You will use the following files: m10_chr19-1-20000000_Ensembl.bed: Ensembl mouse gene models
Data
The data is available in the directory )03_Quality_of_Mapping
:
cd ~/i2rda_data/03_Quality_of_Mapping
We should see the file SRR769316.bam in there, a binary alignment file. We want to have a quick look at it using less
, but bam
is a binary file. It will throw gibberish on the screen, and may even reset your character encoding, which woul dforce you to quite the session. So, we also need samtools view
to view it properly. Also, it has very long lines so we will use a special option of less
, the -S
option.
samtools view SRR769316.bam | less -S
where:
-
|
is the usual linux pipe operator -
-S
: chop long lines instead of folding them
You can navigate through a line by using the [Right arrow]
and [Left arrow]
keys. You can navigate through the file line-by-line using the
Up-arrow
and Down-arrow
keys, or advance page-by-page using the Enter
key, [Space
-bar and B
-key. You can exit the file using the Q
-key.
Marking duplicates
Picard is a software suite programmed in Java. It started out as a "samtools for Java", so it is very similar, but it has evolved quite alot. Its MarkDuplicates
subcommand is very widely used. It marks all duplicate read pairs in our dataset. We can find out how it may be used with
java -jar $PICARDJARPATH/picard.jar MarkDuplicates I=SRR769316.bam O=SRR769316_duplicates_marked.bam M=SRR769316_duplicates.metrics.csv
where:
-
I=
: input SAM or BAM file to analyze -
O=
: the output file to write marked records to -
M=
: file to write duplication metrics to
This manner of presenting inputs and outputs to a program is quite particular to picard-tools
, and we also see in its widely used sister program GATK
. MarkDuplicates
creates two files, i.e. a bam
file with all duplicate records flagged, and a file containing the duplication metrics.

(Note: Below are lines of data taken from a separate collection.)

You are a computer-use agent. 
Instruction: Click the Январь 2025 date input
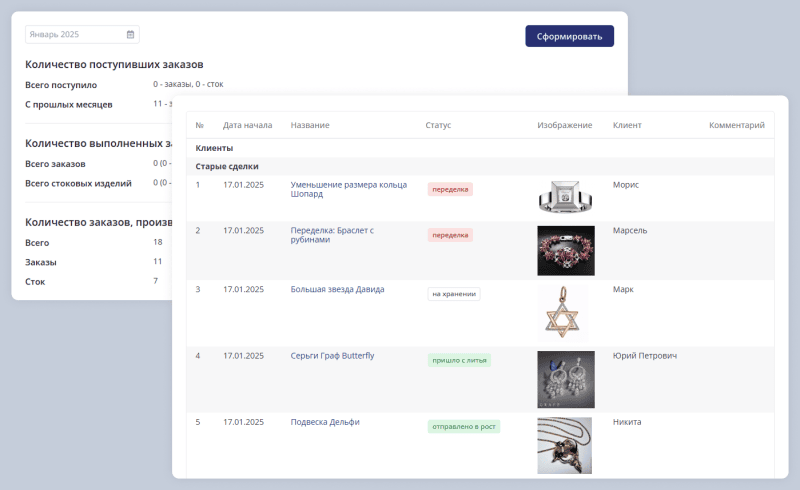[75, 34]
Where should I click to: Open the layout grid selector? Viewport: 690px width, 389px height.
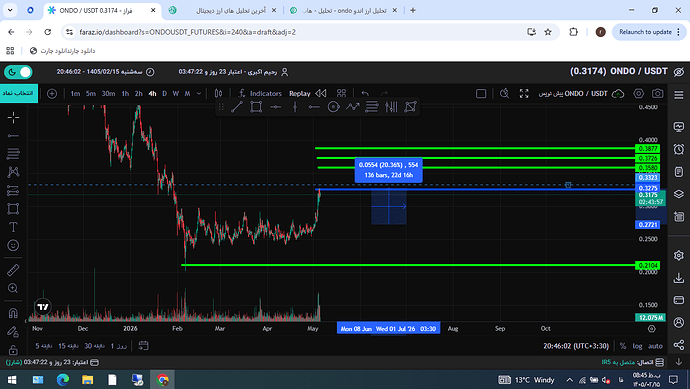pyautogui.click(x=341, y=93)
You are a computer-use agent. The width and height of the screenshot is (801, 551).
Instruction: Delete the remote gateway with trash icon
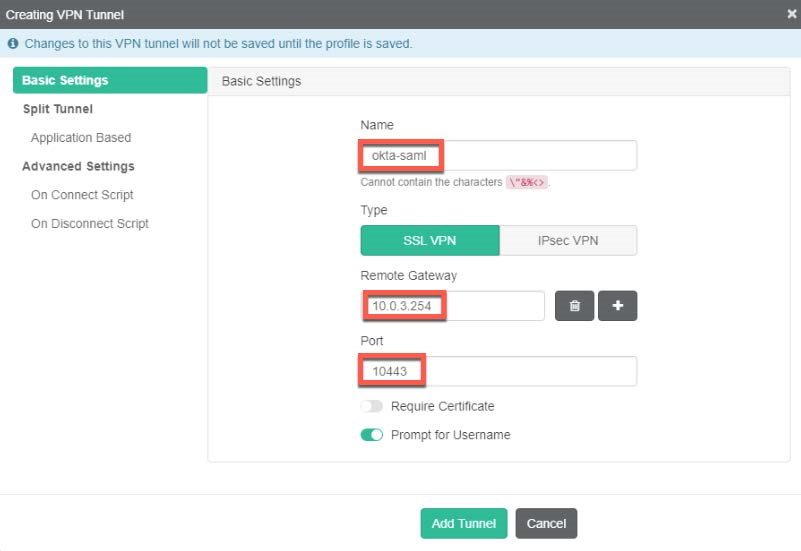574,306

- What is the duplicate rate of sample SRR769316?
To get the result quickly, try:
awk 'BEGIN{FS="\t"}{if(NF>9) printf "%20s\t%20s\t%20s\n",$3,$7,$9}' SRR769316_duplicates.metrics.csv
Checking the fragment size distribution
RSeQC's inner_distance.py
script calculates the inner distance (or insert size) between two paired RNA reads:
inner_distance.py -i SRR769316.bam -r Reference/mm10_chr19-1-20000000_Ensembl.bed -o SRR769316
where:
- -i: alignment file in BAM or SAM format
- -r: reference gene model in BED format
- -o: prefix of output file(s)
The bed
-file with reference gene models is used to correct for any introns that are present between the reads.
The script first determines the genomic DNA size (D_size) between two paired reads: D_size = read2_start - read1_end, then
- if two paired reads map to the same exon: inner distance = D_size
- if two paired reads map to different exons: inner distance = D_size - intron_size
- if two paired reads map to non-exonic region (such as intron and intergenic region): inner distance = D_size
The inner distance might be a negative value if the two reads overlapped.
Open the plot:
xpdf SRR769316.inner_distance_plot.pdf &
Question:
- Knowing that the read length is 99 bases what is the mean length of the fragments?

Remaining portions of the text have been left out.